Support and Preparation for Applicants
For individuals seeking professional development activities that are aligned with the core competency micro-credentials of the CEP Credentialing Program, Campus Compact offers information about two distinct kinds of preparation opportunities: approved training opportunities & communities of practice. While these opportunities are optional, they can play an important role in helping you prepare your micro-credential application(s).
1. Approved training opportunities: An approved training opportunity is a specific learning program (e.g., course, seminar series, workshop, etc.), offered by a third party provider, designed to help individuals improve or enhance their professional knowledge, skills, and effectiveness. Trainings are based on guided instruction, grounded in a clear curriculum, and deliberately designed to achieve specific learning goals. Approved training opportunities are those that have been reviewed by our Content Advisory Board which looks closely at the content and quality of the experience and identifies which key competencies in a micro-credential area are addressed. Approved trainings are those we believe will help CEPs advance their understanding or improve their practice in one or more core competency areas.

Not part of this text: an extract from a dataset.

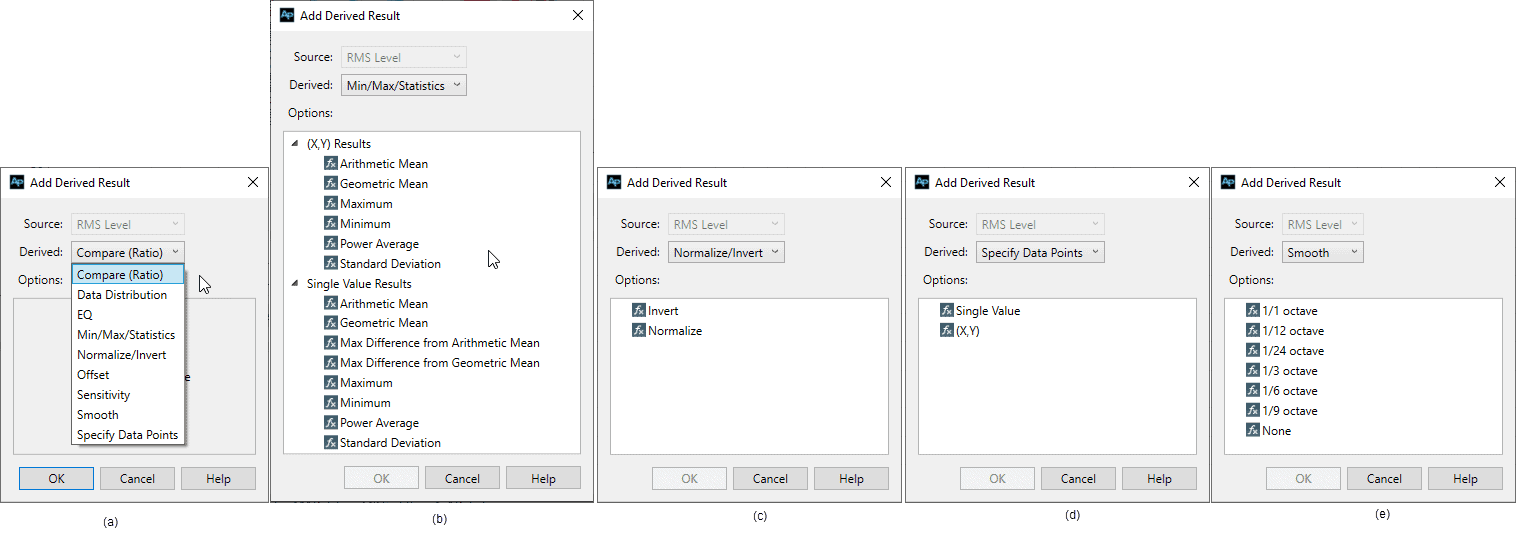Click the fx icon beside Invert
This screenshot has width=1516, height=535.
pos(639,311)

2. Communities of practice (CoPs): A CoP is a learning community, or collegial network, that Campus Compact defines as “a group of people who share interest in an area of inquiry and engage in collective learning about that issue as it relates to their work or practice. Through discussions, joint activities, and relationship building, the community of practice develops a shared and individual repertoire of resources, skills, and knowledge to use in their practice.” (MN Campus Compact). We believe that CoPs can play an important role in helping CEPs prepare and apply for micro-credentials by providing participants with: (a) a space to share, reflect on, and build their knowledge around key competencies they are expected to demonstrate to earn certification, and (b) a valued cohort experience for collegial support as they reflect on their professional practice and prepare to submit required materials as part of the application process. CoPs are not focused on content delivery but rather fundamentally designed to provide collegial support for those pursuing micro-credentials. CoP offerings that are listed on our website are reviewed and approved by Compact staff administering the credential. When approving a specific CoP for the credentialing program, we look to assure that its design is democratic and that it embraces and embodies the following equity-based principles: that (a) everyone has knowledge to share, (b) everyone has learning to do, and (c) participants bring many identities and ways of knowing and that such diverse expressions should be encouraged and incorporated into CoP activities. Unlike a training opportunity described above, a CoP is by its nature less didactic, instructional, and content driven; learning goals are identified in process and strived for in a collective manner.